ANOVA table (within-subjects factor: Time)
  SS_Total      =  4752.39, df_Total      = 119
  SS_Subjects   =  3180.12, df_Subjects   =  39
  SS_Within     =  1572.27, df_Within     =  80
  SS_Time       =   892.54, df_Time       =   2
  SS_Residual   =   679.73, df_Residual   =  78

  MS_Time       =   446.27
  MS_Residual   =     8.71
  F_Time(2, 78) =   51.23, p < 0.001
  eta^2_Time    =   0.19

Pairwise comparisons (Bonferroni-adjusted p-values):
  pre vs post:      t(39) =  7.10, p_bonf < 0.001
  post vs followup: t(39) =  2.60, p_bonf = 0.036
  pre vs followup:  t(39) =  8.40, p_bonf < 0.001

(Optional) Pingouin check:
  rm_anova F = 51.25, p < 0.001, np2 = 0.19

Plot saved to: outputs/track_b/ch14_stress_over_time.png

Focus on:

Mean trends: Do the line plot and descriptives show clear improvement over time?
ANOVA result: Does the F-test for Time indicate a statistically significant change in mean stress?
Effect size: Is \(\eta^2_{\text{Time}}\) small, medium, or large in your field’s context?
Pairwise comparisons: Which specific time intervals show reliable change after correcting for multiple tests?

Your Turn: Practice Scenarios

As in earlier chapters, you can experiment by editing parameters in psych_ch14_repeated_measures_anova.py. Some ideas:

Change the mean trajectory

Make stress drop sharply from pre to post and then stay flat, or include a slight rebound at followup. How does this affect the F-test and pairwise comparisons?
Change the within-person variability

Increase or decrease the standard deviation of the noise term. Watch how \(MS_{\text{Residual}}\) changes and how that affects the F-statistic.
Compare to multiple paired *t*-tests

Manually run paired t-tests for pre vs post, post vs followup, and pre vs followup. How do their p-values compare to the global ANOVA test when you correct for multiple comparisons?
Experiment with the sample size

Try \(N = 20\) vs \(N = 80\).

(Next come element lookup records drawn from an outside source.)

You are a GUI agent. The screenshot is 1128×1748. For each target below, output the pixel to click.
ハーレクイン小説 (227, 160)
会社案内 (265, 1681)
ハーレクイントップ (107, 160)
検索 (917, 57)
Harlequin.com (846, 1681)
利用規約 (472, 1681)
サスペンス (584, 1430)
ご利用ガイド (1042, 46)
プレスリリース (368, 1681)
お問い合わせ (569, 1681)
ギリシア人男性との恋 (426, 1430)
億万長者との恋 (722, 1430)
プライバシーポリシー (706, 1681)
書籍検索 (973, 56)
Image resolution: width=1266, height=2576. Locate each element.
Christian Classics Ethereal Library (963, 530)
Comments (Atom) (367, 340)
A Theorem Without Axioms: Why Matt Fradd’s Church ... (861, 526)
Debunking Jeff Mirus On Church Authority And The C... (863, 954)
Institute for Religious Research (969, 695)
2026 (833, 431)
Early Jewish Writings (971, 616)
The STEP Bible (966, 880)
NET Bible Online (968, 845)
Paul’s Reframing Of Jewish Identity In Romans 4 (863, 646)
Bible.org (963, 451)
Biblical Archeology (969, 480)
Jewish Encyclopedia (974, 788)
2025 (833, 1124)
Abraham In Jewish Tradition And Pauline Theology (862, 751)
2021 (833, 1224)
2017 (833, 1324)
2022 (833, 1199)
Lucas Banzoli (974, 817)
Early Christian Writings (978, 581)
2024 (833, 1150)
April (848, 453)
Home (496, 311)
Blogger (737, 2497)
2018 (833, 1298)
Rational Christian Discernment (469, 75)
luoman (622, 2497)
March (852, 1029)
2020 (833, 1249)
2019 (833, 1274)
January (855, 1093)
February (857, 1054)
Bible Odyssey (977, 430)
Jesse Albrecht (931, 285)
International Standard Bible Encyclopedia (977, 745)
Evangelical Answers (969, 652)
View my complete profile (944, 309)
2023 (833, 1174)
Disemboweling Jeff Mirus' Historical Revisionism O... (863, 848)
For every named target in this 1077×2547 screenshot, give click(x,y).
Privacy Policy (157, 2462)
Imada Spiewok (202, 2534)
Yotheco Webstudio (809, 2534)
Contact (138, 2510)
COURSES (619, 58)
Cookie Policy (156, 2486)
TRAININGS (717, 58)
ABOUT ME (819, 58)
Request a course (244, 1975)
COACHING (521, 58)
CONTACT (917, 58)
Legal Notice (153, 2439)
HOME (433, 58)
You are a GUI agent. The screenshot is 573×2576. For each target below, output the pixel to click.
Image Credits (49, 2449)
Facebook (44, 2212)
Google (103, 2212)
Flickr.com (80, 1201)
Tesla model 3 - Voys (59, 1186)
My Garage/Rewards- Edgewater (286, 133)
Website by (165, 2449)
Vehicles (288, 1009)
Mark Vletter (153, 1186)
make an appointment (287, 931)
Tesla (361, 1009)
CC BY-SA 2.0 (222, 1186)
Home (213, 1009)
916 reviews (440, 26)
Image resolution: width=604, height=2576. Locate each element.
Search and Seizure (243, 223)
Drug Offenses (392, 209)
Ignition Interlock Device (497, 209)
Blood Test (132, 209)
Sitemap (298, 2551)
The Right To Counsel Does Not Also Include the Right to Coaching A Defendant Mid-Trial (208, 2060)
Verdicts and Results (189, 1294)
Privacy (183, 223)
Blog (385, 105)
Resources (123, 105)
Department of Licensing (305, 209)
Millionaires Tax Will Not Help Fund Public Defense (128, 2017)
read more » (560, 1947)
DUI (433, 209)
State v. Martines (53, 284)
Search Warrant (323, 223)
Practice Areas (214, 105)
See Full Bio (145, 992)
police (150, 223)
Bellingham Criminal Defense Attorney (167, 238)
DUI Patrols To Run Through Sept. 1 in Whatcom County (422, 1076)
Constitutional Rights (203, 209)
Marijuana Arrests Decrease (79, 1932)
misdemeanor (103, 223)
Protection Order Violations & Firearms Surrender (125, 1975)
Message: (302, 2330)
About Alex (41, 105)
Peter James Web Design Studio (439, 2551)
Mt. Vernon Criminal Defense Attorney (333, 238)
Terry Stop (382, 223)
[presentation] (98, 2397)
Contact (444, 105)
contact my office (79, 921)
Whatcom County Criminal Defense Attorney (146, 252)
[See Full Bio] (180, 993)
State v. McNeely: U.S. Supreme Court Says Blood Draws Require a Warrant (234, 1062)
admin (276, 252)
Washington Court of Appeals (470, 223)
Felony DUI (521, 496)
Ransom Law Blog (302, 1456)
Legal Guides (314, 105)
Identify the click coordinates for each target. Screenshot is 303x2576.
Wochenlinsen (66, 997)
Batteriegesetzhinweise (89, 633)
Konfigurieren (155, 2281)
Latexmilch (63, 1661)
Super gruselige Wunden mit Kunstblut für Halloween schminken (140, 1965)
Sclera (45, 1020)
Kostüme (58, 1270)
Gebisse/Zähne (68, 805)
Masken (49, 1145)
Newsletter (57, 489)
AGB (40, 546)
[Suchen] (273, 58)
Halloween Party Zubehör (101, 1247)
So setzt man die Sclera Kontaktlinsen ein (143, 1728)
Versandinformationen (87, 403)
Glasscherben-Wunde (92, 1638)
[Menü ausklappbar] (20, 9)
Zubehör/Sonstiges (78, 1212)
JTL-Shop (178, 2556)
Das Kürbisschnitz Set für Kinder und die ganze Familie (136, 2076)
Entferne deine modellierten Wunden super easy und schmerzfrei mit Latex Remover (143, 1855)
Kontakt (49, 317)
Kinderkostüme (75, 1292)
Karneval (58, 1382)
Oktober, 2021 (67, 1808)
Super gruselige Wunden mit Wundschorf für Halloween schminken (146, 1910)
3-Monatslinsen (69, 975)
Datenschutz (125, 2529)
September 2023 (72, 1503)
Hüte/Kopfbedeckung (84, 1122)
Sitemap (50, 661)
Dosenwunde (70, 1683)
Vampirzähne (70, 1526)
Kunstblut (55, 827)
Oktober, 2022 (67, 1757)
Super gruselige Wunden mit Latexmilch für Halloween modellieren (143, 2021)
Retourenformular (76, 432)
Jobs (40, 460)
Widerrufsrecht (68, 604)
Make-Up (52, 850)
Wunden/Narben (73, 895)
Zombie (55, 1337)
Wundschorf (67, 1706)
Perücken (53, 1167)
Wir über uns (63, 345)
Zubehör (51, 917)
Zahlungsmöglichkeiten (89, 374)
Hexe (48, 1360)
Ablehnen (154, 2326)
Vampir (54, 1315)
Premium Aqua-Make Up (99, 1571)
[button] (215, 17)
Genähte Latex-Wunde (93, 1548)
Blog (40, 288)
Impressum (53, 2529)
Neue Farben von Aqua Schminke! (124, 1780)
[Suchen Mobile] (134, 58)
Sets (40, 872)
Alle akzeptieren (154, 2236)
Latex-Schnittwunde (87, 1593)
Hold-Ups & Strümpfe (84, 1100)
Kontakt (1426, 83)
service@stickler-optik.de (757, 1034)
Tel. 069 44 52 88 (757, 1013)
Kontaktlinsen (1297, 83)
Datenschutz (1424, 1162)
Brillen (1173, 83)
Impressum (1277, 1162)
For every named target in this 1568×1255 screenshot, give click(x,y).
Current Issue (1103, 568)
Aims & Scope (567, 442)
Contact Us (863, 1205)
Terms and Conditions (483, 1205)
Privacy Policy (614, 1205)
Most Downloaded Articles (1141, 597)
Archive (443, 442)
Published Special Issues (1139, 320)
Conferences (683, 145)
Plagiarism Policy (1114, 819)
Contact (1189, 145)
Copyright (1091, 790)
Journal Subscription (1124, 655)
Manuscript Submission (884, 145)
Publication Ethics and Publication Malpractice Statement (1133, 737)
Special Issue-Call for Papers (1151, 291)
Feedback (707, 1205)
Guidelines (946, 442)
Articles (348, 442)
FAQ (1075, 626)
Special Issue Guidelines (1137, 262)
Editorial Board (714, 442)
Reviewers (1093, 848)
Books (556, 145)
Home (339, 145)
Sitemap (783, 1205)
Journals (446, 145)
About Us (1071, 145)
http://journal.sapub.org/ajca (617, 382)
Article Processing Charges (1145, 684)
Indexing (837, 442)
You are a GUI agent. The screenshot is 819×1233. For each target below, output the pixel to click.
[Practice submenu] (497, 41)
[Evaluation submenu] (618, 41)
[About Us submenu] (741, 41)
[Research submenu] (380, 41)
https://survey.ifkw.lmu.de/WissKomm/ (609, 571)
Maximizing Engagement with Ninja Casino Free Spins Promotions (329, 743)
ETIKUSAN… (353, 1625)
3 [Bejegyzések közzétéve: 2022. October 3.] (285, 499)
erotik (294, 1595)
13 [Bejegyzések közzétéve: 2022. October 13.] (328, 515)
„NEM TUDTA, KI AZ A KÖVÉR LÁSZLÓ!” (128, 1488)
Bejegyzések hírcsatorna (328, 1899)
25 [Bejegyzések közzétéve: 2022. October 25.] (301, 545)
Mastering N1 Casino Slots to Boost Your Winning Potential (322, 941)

How does the power (sensitivity) of the test change? Can you see smaller effects with larger samples?

Summary

In this chapter you learned:

how repeated-measures designs follow the same participants across three or more time points or conditions,
how repeated-measures ANOVA partitions total variability into subjects, time, and residual components,
why removing stable individual differences from the error term increases statistical power,
what the sphericity assumption is and why epsilon corrections (Greenhouse–Geisser, Huynh–Feldt) are used in professional software,
how to implement a simple repeated-measures ANOVA in PyStatsV1 for a balanced design, and how to visualize trajectories over time,
how modern Python tools like pingouin and statsmodels support more advanced repeated-measures and mixed-model analyses in a data-science-friendly workflow (long-format data, formula syntax).

In the bigger arc:

Chapter 11 introduced paired-samples t-tests for two time points.
Chapter 12 extended the logic to multiple independent groups via one-way ANOVA.
Chapter 13 introduced factorial designs and two-way ANOVA for multiple between-subjects factors.
Chapter 14 takes the next step to within-subjects ANOVA for three or more time points on the same participants.

In Chapter 17, you will see how these ideas generalize further to mixed-model designs, where within-subjects (repeated) factors and between-subjects factors are analyzed together in a unified framework.

For the full Python implementation, see scripts/psych_ch14_repeated_measures_anova.py in the PyStatsV1 GitHub repository.